Tetapi di situasi yang lain, perempuan-perempuan seperti Maryam justru memaknai “hijrah” dengan menarik diri dan memutus hubungan dengan dunia sosial. Menyerahkan diri pada ketidakberdayaan dan menggantungkan hidup pada orang lain, padahal sebelumnya ia adalah perempuan mandiri dan berdaya.
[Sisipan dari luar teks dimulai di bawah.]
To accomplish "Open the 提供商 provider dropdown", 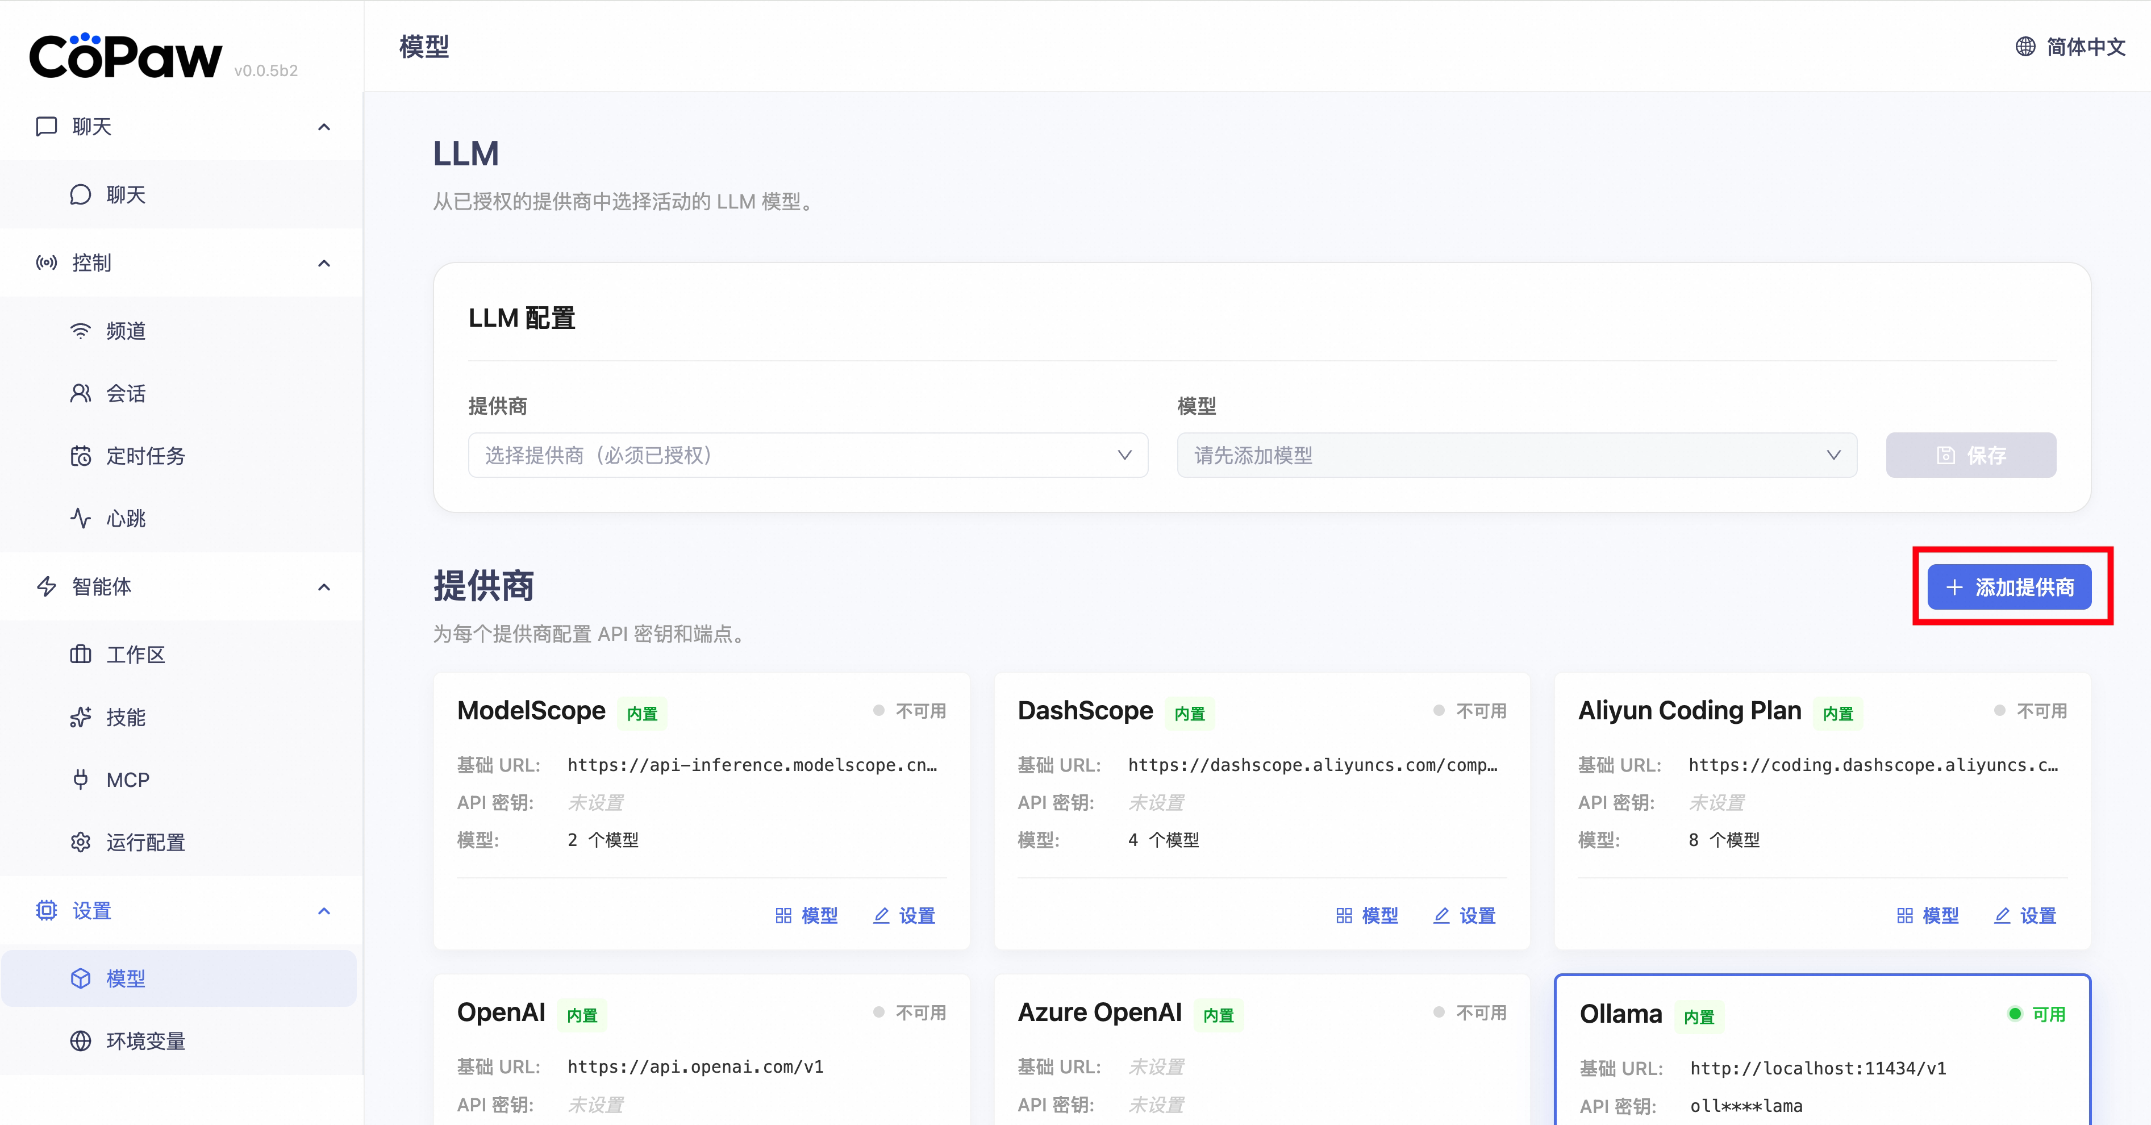I will (807, 455).
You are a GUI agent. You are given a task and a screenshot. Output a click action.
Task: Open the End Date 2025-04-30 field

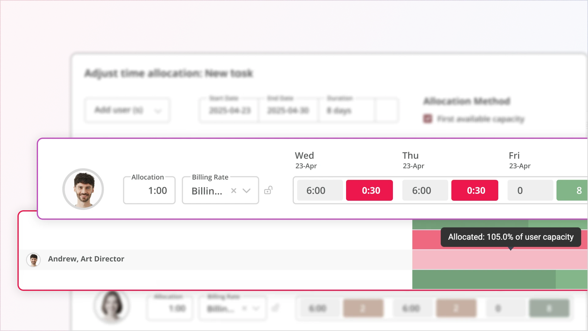288,110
Perempuan-perempuan dari Jembatan Genit barangkali berteriak dalam hati karena lelah bekerja di tempat yang orang-orang sebut sebagai kubangan maksiat. Tetapi perempuan seperti Maryam, yang saya pikir beruntung telah mendapatkan pekerjaan yang tidak mendatangkan dosa, justru menganggap pabrik adalah tempat maksiat, hanya karena “ikhtilat” bekerja bercampur antara laki-laki dan perempuan.
Saya tidak tahu ada berapa banyak lagi perempuan-perempuan seperti Maryam dan sahabat saya yang memaknai hijrah dengan cara demikian. Perempuan yang berpendidikan dan berdaya itu menganggap dunia kerja sebagai jahiliyah (zaman kegelapan). Sementara perempuan-perempuan dari Jembatan Genit yang tidak seberuntung mereka barangkali tak henti-hentinya berdoa agar diberi jalan untuk hijrah, keluar dari jerat kemiskinan.
Tulisan ini diolah dari catatan penelitian yang dilakukan oleh Rumah KitaB pada tahun 2020. Penulis mendapatkan pelatihan penulisan kreatif dari Rumah KitaB atas dukungan We Lead.